Also, they are all fairly well aligned with the axis of rotation of the sun: as the planets rotate around the sun, so the sun rotates around its axis. And, as one might expect, the axis of rotation of the Sun is within 7 ° deviation from [the axes] of the orbits of the planets.



Still, this state of affairs seems unlikely, unless some force squeezed the orbits of the planets into one plane. One would expect that the orbits of the planets would orient themselves randomly, since gravity, the force that holds planets in constant orbits, works equally in all three dimensions.

One would expect a certain crowd instead of a neat and consistent set of almost perfect circles. It is interesting that if you move far enough away from the Sun, beyond planets with asteroids, beyond the orbits of Halley-type comets and Kuiper's belt, you will find exactly such a picture.



So what forced our planets to be in one disc? In one plane of orbits around the Sun, instead of digging around it?

To understand this, let's move on to the times of the formation of the Sun: from a molecular cloud of gas, from the matter from which new stars are born in the Universe.

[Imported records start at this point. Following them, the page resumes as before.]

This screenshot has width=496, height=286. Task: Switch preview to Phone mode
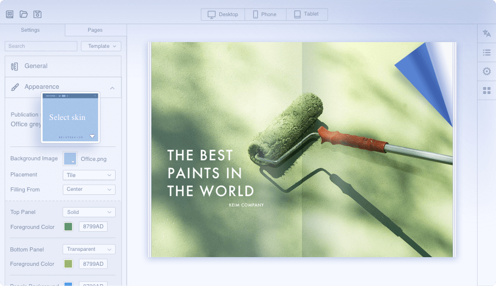click(x=265, y=14)
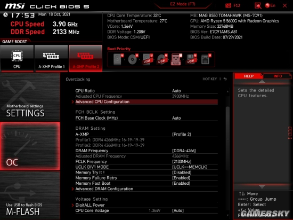The image size is (293, 220).
Task: Disable A-XMP Profile 2
Action: (86, 58)
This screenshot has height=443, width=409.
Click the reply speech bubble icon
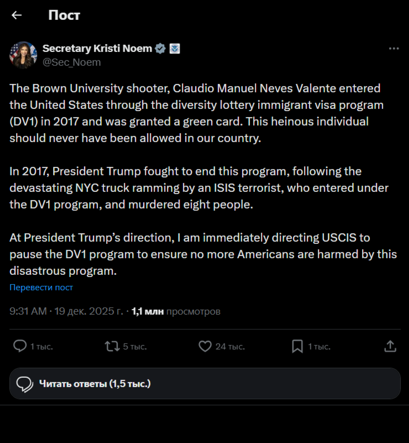20,346
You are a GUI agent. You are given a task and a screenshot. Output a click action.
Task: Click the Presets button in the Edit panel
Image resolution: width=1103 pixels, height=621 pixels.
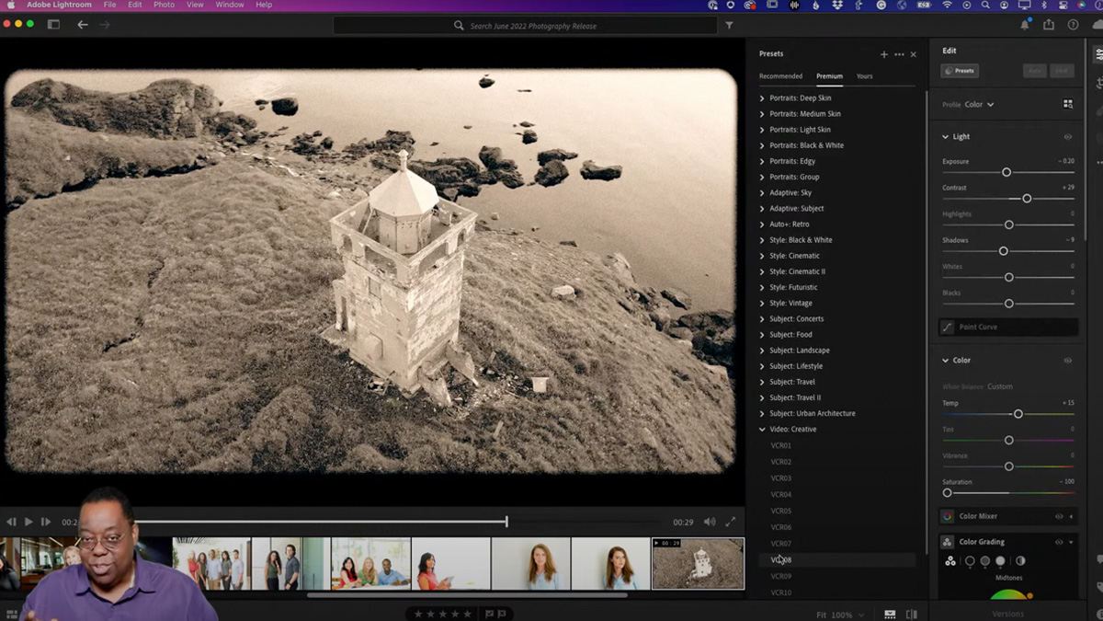coord(959,71)
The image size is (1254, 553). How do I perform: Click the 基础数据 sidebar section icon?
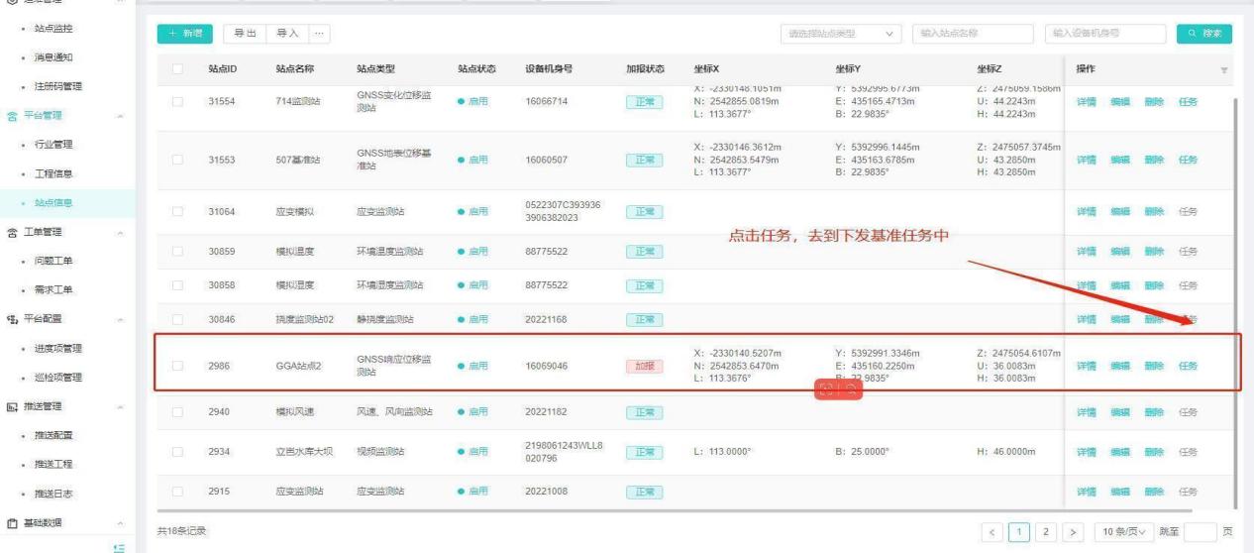pyautogui.click(x=11, y=522)
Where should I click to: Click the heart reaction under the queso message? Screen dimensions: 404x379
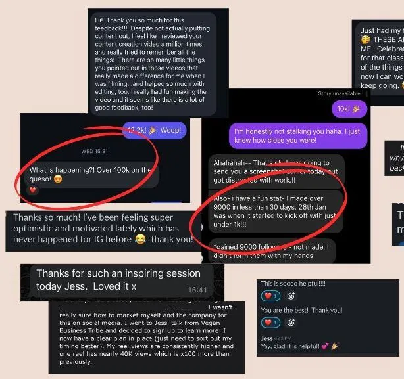point(32,190)
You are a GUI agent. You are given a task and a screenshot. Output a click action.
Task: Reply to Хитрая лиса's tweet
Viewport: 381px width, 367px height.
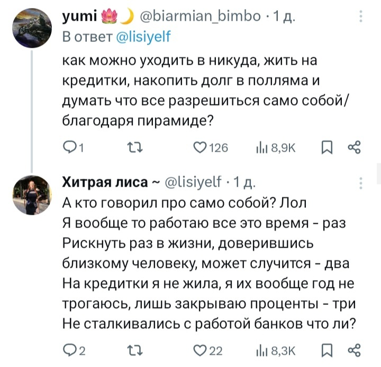pyautogui.click(x=68, y=349)
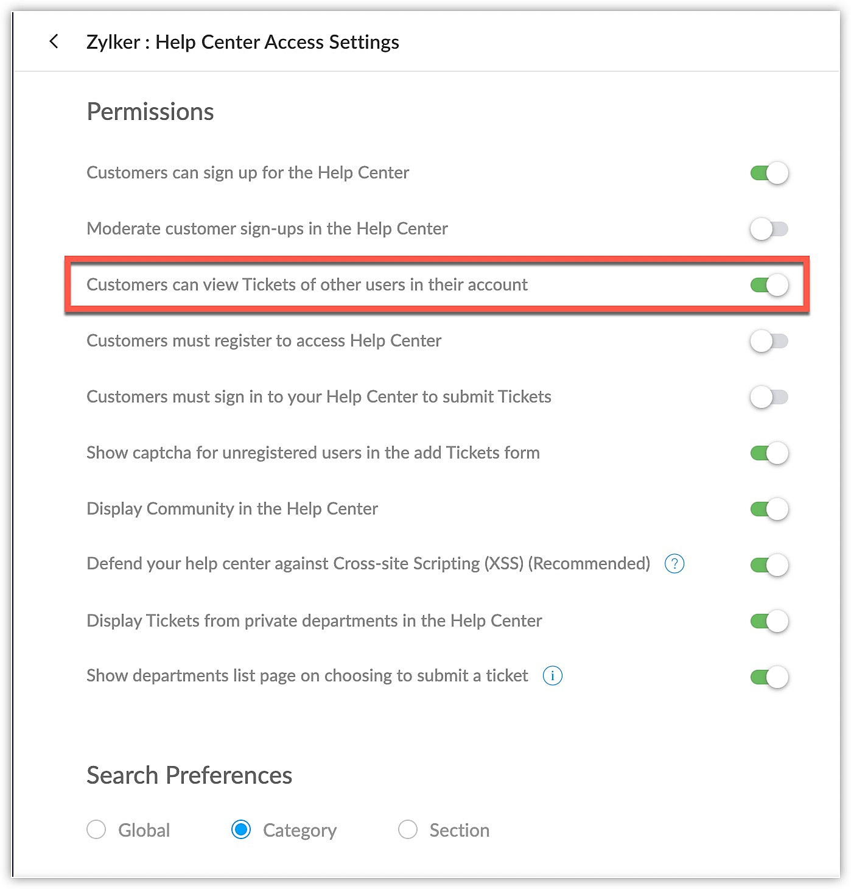
Task: Switch off Cross-site Scripting defense toggle
Action: (x=769, y=565)
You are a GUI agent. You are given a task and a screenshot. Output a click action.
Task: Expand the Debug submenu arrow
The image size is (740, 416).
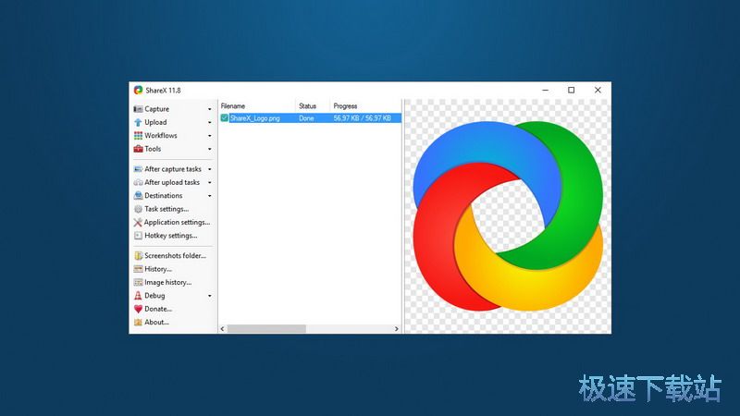(210, 296)
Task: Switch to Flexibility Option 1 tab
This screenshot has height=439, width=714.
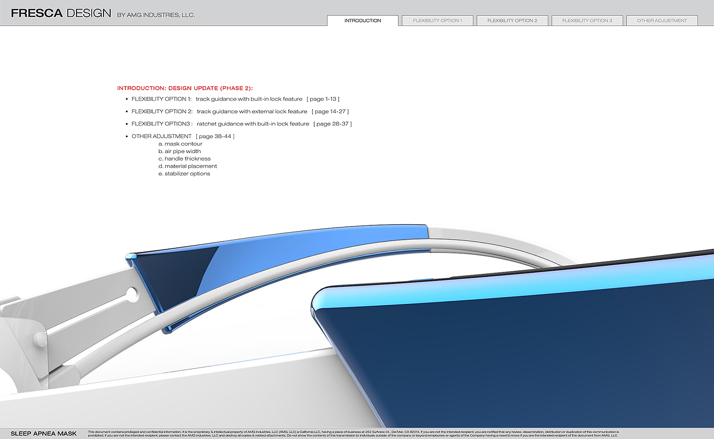Action: (437, 21)
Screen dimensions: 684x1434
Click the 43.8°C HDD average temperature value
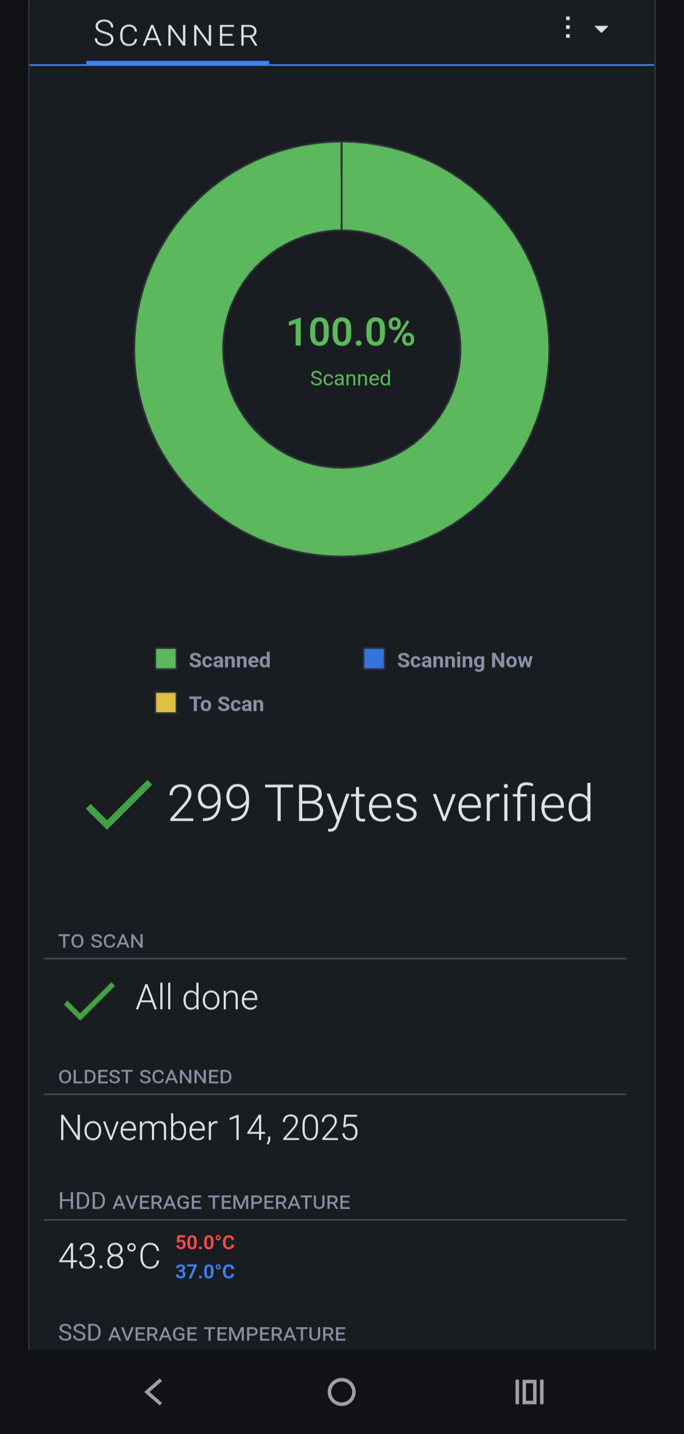tap(109, 1256)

When a molecular cloud grows massive enough and becomes gravitationally bound and cold enough to shrink and collapse under its own weight, like the Trub Nebula (above, left), it will form fairly dense areas in which new star clusters will form (top, right) .

You can see that this nebula - and any other similar to it - will not be a perfect sphere. It has an uneven elongated shape. Gravity does not forgive imperfections, and due to the fact that gravity is an accelerating force, which quadruples each time the distance is reduced by half, it takes even small irregularities in its original form and increases them very quickly.



The result is a star-forming nebula of a highly asymmetric shape, and stars are formed where the gas is denser. If you look inside the individual stars present there, they are almost perfect spheres, like our Sun.



But just as the nebula became asymmetrical, so the individual stars formed inside emerged from imperfect, overly dense asymmetric lumps of matter inside the nebula.

First of all they collapse in one (of three) dimensions, and since matter - you, me, atoms consisting of nuclei and electrons - gets together and interacts, if you throw it into another matter, you will end up with an elongated disc matter. Yes, gravity will attract most of the matter to the center, where a star will form, but around it you will get what is called a protoplanetary disk. Thanks to their telescope. Hubble we saw such disks directly!



Here is the first clue why you get something aligned in a plane instead of a sphere with randomly flying planets. Next, we need to refer to the results of simulations, since we were not present in the young solar system for so long to observe this formation with our own eyes - it takes about a million years.

And that's what simulations tell us.



The protoplanetary disk, flattened in one dimension, will continue to shrink as more and more gas is attracted to the center. But as long as a large amount of material is drawn inward, its decent proportion will be in a stable orbit somewhere on this disk.

Why?

Because of the need to maintain such a physical quantity, as the angular momentum, which shows the amount of rotation of the entire system - gas, dust, stars and other things. Because of how the angular momentum works, and how it is approximately evenly distributed between different particles inside, it follows that everything inside the disk should move, roughly speaking, in one direction (clockwise or counterclockwise). Over time, the disk reaches stable dimensions and thickness, and then small gravitational deviations begin to grow into the planets.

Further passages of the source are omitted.